| Stored data |

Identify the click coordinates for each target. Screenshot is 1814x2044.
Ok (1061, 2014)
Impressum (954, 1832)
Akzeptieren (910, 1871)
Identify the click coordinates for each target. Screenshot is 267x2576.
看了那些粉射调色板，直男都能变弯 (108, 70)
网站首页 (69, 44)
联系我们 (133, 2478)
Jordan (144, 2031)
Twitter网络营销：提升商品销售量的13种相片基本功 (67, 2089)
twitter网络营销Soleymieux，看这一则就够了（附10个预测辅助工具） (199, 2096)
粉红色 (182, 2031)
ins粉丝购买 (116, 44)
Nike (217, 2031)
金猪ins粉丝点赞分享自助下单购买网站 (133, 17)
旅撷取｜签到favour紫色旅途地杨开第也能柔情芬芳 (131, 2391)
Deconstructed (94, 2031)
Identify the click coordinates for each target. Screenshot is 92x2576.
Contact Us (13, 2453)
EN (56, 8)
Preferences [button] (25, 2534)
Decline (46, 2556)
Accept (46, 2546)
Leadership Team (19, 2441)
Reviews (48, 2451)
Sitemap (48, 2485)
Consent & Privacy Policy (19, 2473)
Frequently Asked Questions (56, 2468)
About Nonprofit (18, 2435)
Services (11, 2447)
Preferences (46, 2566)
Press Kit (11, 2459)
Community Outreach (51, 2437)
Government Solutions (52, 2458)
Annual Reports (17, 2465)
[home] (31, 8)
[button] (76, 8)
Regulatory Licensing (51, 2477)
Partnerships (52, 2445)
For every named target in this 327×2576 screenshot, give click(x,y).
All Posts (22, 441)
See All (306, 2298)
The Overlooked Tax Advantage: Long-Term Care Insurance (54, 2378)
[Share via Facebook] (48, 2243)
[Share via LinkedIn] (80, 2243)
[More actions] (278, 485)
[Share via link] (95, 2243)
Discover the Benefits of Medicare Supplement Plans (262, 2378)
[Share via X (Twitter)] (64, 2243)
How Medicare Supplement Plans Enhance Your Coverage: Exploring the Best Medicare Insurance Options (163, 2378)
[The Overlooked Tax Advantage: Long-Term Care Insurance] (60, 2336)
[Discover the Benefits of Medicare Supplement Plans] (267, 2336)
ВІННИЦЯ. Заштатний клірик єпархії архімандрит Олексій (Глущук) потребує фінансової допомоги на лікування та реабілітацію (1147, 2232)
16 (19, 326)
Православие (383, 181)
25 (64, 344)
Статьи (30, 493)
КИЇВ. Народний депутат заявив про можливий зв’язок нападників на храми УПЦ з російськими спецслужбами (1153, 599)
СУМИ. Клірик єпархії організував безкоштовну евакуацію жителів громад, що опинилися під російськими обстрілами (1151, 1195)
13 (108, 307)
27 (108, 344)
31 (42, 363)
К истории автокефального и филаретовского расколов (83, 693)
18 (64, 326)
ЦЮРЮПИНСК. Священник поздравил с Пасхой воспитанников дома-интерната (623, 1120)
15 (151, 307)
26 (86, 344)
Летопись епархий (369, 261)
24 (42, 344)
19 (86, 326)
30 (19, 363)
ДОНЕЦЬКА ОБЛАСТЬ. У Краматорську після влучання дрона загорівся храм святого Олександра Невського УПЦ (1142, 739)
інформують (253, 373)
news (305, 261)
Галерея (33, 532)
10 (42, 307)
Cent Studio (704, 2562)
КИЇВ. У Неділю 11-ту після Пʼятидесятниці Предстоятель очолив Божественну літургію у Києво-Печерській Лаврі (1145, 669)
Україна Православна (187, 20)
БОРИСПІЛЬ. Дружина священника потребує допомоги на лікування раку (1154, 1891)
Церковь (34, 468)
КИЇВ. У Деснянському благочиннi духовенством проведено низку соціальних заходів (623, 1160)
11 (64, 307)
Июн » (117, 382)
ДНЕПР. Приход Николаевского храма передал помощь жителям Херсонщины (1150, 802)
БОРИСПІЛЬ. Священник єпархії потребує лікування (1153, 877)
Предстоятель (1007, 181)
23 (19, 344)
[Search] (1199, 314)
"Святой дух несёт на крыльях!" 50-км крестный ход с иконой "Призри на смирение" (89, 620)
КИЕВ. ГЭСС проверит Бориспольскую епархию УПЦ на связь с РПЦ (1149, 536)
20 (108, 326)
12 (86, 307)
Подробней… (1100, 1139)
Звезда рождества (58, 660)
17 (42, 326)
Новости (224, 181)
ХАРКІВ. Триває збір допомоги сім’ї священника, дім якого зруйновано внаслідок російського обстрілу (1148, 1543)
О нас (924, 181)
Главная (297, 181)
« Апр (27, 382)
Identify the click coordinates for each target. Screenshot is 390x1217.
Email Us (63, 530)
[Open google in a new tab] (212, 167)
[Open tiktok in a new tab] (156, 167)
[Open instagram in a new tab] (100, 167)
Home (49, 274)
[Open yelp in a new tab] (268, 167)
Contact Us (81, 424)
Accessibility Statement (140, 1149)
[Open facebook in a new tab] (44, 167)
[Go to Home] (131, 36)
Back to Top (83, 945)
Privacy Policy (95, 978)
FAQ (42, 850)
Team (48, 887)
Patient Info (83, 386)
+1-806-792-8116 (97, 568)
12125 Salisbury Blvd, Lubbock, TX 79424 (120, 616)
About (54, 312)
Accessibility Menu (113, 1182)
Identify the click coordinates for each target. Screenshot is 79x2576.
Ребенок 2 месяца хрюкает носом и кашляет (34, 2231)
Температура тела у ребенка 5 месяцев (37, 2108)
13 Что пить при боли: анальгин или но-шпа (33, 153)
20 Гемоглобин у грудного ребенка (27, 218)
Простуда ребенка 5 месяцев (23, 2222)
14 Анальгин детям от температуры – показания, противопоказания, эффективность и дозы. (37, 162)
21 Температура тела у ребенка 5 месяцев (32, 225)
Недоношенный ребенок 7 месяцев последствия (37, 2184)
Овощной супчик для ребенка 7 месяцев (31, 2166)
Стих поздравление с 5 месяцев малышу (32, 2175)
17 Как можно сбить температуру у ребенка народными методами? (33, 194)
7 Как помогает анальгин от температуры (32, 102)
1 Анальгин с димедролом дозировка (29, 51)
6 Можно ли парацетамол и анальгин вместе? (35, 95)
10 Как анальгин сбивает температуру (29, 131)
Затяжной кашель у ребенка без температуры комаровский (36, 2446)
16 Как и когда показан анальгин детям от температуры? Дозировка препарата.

| DIRECTIONS FOR THIS TASK |
Within the data above, find the lines that contain the word "російськими" and copy each of them.

| WRITTEN RESPONSE |
КИЇВ. Народний депутат заявив про можливий зв’язок нападників на храми УПЦ з російськими спецслужбами (1153, 599)
СУМИ. Клірик єпархії організував безкоштовну евакуацію жителів громад, що опинилися під російськими обстрілами (1151, 1195)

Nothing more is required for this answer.